Crónicas de un hombre serio  /  Anecdotario

Noche de urgenciasdiciembre 2016

Solemos presumir de que la sanidad pública vasca es la mejor del mundo. Y probablemente sea verdad. Lo cual no obsta para que, algunas veces, los acontecimientos que se producen en sus dependencias produzcan cierto sonrojo. Si no fuera porque cuando hay que ir por allí uno no está para bromas -particularmente si el destino es el servicio de urgencias-, sería recomendable tomárselo con cierta dosis de humor. Y, en todo caso, es obligado afrontarlo con mucha paciencia.

Uno llega a urgencias, se identifica, explica someramente por qué está malito y de inmediato le indican dónde tiene que esperar para iniciar su itinerario. Para que la gente esté informada, hay un letrero con el nombre de esta primera estación: triaje (que según la RAE, es la acción y efecto de escoger, separar, entresacar). La palabra me resulta conocida por los traials en que son seleccionados los atletas que representan a USA en los campeonatos internacionales y también porque los que hemos trabajado en la basura sabemos que una planta de triaje es donde se separa lo que realmente va a ser reciclado de lo que no. Sin embargo, una breve y, obviamente, acientífica encuesta hecha a nuestro alrededor basta para comprobar lo poco sugerente que es el término triaje para la inmensa mayoría de quienes acuden a urgencias.

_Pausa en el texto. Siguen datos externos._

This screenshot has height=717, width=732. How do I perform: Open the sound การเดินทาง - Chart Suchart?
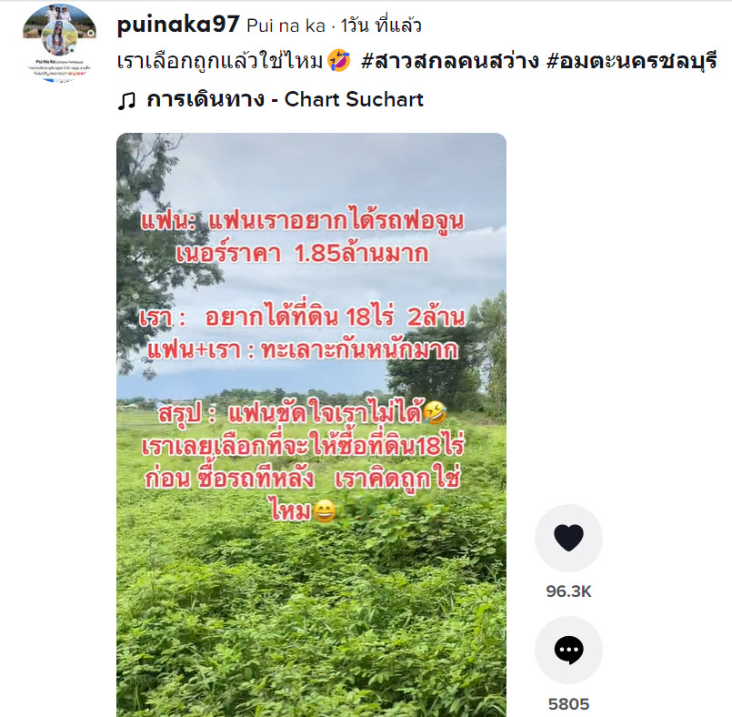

En mi caso, fui escogido para que me hicieran una radiografía. Para guiarnos en el recorrido hasta la sala de espera nos tocó en suerte el celador-filósofo, que disertó acerca de la escasa laboriosidad de la ciudadanía. En su opinión, esta tendencia quedaba puesta de manifiesto porque el día de autos -que era laborable- el servicio de urgencias estaba a reventar, mientras que el día anterior -que había sido festivo- apenas había acudido gente (sic). Mientras meditábamos al respecto, vino otro celador para conducirnos a una nueva estación. En el trayecto le preguntamos si tendríamos que regresar para el asunto de la radiografía, e inmediatamente fuimos devueltos a la sala inicial. El celador justificó el traslado interruptus porque, misteriosamente, el papel estaba en el montoncillo de las radiografías que ya estaban hechas. Nuevo tiempo de espera y, por fin, la llamada a comparecer. Me levanto y camino unos pasos hacia la voceadora, que me hace la pregunta retórica del día: “¿pero usted se puede poner de pie?”. Ante la evidencia y mi cara de asombro, elabora la correspondiente autorrespuesta: “...pues entonces espere”.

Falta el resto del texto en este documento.